__DATA__
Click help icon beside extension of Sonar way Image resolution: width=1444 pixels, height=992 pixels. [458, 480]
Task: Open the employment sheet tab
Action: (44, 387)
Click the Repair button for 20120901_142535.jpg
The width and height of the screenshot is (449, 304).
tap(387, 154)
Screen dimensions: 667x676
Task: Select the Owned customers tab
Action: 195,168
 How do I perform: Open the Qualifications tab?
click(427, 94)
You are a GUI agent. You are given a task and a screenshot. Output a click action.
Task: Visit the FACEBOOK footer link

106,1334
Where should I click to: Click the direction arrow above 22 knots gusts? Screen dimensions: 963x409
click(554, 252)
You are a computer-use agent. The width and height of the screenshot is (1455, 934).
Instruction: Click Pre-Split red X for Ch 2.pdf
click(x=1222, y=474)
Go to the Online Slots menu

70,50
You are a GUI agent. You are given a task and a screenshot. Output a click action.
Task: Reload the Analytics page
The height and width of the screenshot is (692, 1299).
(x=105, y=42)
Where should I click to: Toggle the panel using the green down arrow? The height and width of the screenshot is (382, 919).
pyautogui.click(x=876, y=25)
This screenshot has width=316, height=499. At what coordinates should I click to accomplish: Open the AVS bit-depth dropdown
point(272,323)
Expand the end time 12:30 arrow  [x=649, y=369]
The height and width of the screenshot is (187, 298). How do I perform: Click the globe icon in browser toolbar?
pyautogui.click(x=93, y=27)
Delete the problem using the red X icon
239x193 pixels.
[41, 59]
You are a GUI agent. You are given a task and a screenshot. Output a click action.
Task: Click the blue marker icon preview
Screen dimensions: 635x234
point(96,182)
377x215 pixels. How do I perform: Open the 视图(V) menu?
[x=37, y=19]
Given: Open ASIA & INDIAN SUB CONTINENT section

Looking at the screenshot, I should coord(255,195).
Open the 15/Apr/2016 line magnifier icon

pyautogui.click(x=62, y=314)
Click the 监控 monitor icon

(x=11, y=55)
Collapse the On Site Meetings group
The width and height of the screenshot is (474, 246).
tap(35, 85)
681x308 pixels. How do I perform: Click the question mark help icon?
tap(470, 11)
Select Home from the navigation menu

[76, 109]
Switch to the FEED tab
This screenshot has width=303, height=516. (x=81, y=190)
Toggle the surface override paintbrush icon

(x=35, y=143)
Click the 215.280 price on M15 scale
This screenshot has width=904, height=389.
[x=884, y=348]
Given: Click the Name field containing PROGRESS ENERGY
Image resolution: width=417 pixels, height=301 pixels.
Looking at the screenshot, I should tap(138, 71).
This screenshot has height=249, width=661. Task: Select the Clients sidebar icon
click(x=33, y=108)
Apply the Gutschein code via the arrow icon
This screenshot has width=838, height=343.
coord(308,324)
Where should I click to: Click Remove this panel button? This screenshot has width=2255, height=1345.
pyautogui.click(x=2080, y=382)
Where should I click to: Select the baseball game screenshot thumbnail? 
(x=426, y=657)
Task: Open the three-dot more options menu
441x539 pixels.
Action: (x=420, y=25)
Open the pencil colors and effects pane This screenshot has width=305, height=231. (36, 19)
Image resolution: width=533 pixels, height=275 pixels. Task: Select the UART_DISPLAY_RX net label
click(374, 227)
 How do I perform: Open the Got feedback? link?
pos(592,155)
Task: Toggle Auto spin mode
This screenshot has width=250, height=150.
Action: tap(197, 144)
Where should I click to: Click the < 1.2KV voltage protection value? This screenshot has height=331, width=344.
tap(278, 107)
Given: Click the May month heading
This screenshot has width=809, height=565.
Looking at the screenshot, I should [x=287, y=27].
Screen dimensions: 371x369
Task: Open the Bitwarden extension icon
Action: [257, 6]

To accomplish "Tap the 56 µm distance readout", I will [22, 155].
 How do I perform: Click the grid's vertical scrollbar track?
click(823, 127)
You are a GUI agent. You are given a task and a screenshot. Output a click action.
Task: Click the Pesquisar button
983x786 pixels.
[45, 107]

__EXERCISE__
Print out the whole of the material exactly, line for line.

__SOLUTION FOR THIS EXERCISE__
Click help icon beside extension of Sonar way Image resolution: width=1444 pixels, height=992 pixels. [458, 480]
Task: Open the employment sheet tab
Action: (44, 387)
Click the Repair button for 20120901_142535.jpg
The width and height of the screenshot is (449, 304).
tap(387, 154)
Screen dimensions: 667x676
Task: Select the Owned customers tab
Action: 195,168
 How do I perform: Open the Qualifications tab?
click(427, 94)
You are a GUI agent. You are given a task and a screenshot. Output a click action.
Task: Visit the FACEBOOK footer link

106,1334
Where should I click to: Click the direction arrow above 22 knots gusts? Screen dimensions: 963x409
click(554, 252)
You are a computer-use agent. The width and height of the screenshot is (1455, 934).
Instruction: Click Pre-Split red X for Ch 2.pdf
click(x=1222, y=474)
Go to the Online Slots menu

70,50
You are a GUI agent. You are given a task and a screenshot. Output a click action.
Task: Reload the Analytics page
The height and width of the screenshot is (692, 1299).
(x=105, y=42)
Where should I click to: Toggle the panel using the green down arrow? The height and width of the screenshot is (382, 919).
pyautogui.click(x=876, y=25)
This screenshot has width=316, height=499. At what coordinates should I click to accomplish: Open the AVS bit-depth dropdown
point(272,323)
Expand the end time 12:30 arrow  [x=649, y=369]
The height and width of the screenshot is (187, 298). How do I perform: Click the globe icon in browser toolbar?
pyautogui.click(x=93, y=27)
Delete the problem using the red X icon
239x193 pixels.
[41, 59]
You are a GUI agent. You are given a task and a screenshot. Output a click action.
Task: Click the blue marker icon preview
Screen dimensions: 635x234
point(96,182)
377x215 pixels. How do I perform: Open the 视图(V) menu?
[x=37, y=19]
Given: Open ASIA & INDIAN SUB CONTINENT section

Looking at the screenshot, I should coord(255,195).
Open the 15/Apr/2016 line magnifier icon

pyautogui.click(x=62, y=314)
Click the 监控 monitor icon

(x=11, y=55)
Collapse the On Site Meetings group
The width and height of the screenshot is (474, 246).
tap(35, 85)
681x308 pixels. How do I perform: Click the question mark help icon?
tap(470, 11)
Select Home from the navigation menu

[76, 109]
Switch to the FEED tab
This screenshot has width=303, height=516. (x=81, y=190)
Toggle the surface override paintbrush icon

(x=35, y=143)
Click the 215.280 price on M15 scale
This screenshot has width=904, height=389.
[x=884, y=348]
Given: Click the Name field containing PROGRESS ENERGY
Image resolution: width=417 pixels, height=301 pixels.
Looking at the screenshot, I should tap(138, 71).
This screenshot has height=249, width=661. Task: Select the Clients sidebar icon
click(x=33, y=108)
Apply the Gutschein code via the arrow icon
This screenshot has width=838, height=343.
coord(308,324)
Where should I click to: Click Remove this panel button? This screenshot has width=2255, height=1345.
pyautogui.click(x=2080, y=382)
Where should I click to: Select the baseball game screenshot thumbnail? 
(x=426, y=657)
Task: Open the three-dot more options menu
441x539 pixels.
Action: (x=420, y=25)
Open the pencil colors and effects pane This screenshot has width=305, height=231. (36, 19)
Image resolution: width=533 pixels, height=275 pixels. Task: Select the UART_DISPLAY_RX net label
click(374, 227)
 How do I perform: Open the Got feedback? link?
pos(592,155)
Task: Toggle Auto spin mode
This screenshot has width=250, height=150.
Action: tap(197, 144)
Where should I click to: Click the < 1.2KV voltage protection value? This screenshot has height=331, width=344.
tap(278, 107)
Given: Click the May month heading
This screenshot has width=809, height=565.
Looking at the screenshot, I should [x=287, y=27].
Screen dimensions: 371x369
Task: Open the Bitwarden extension icon
Action: [257, 6]

To accomplish "Tap the 56 µm distance readout", I will [22, 155].
 How do I perform: Click the grid's vertical scrollbar track?
click(823, 127)
You are a GUI agent. You are given a task and a screenshot. Output a click action.
Task: Click the Pesquisar button
983x786 pixels.
[45, 107]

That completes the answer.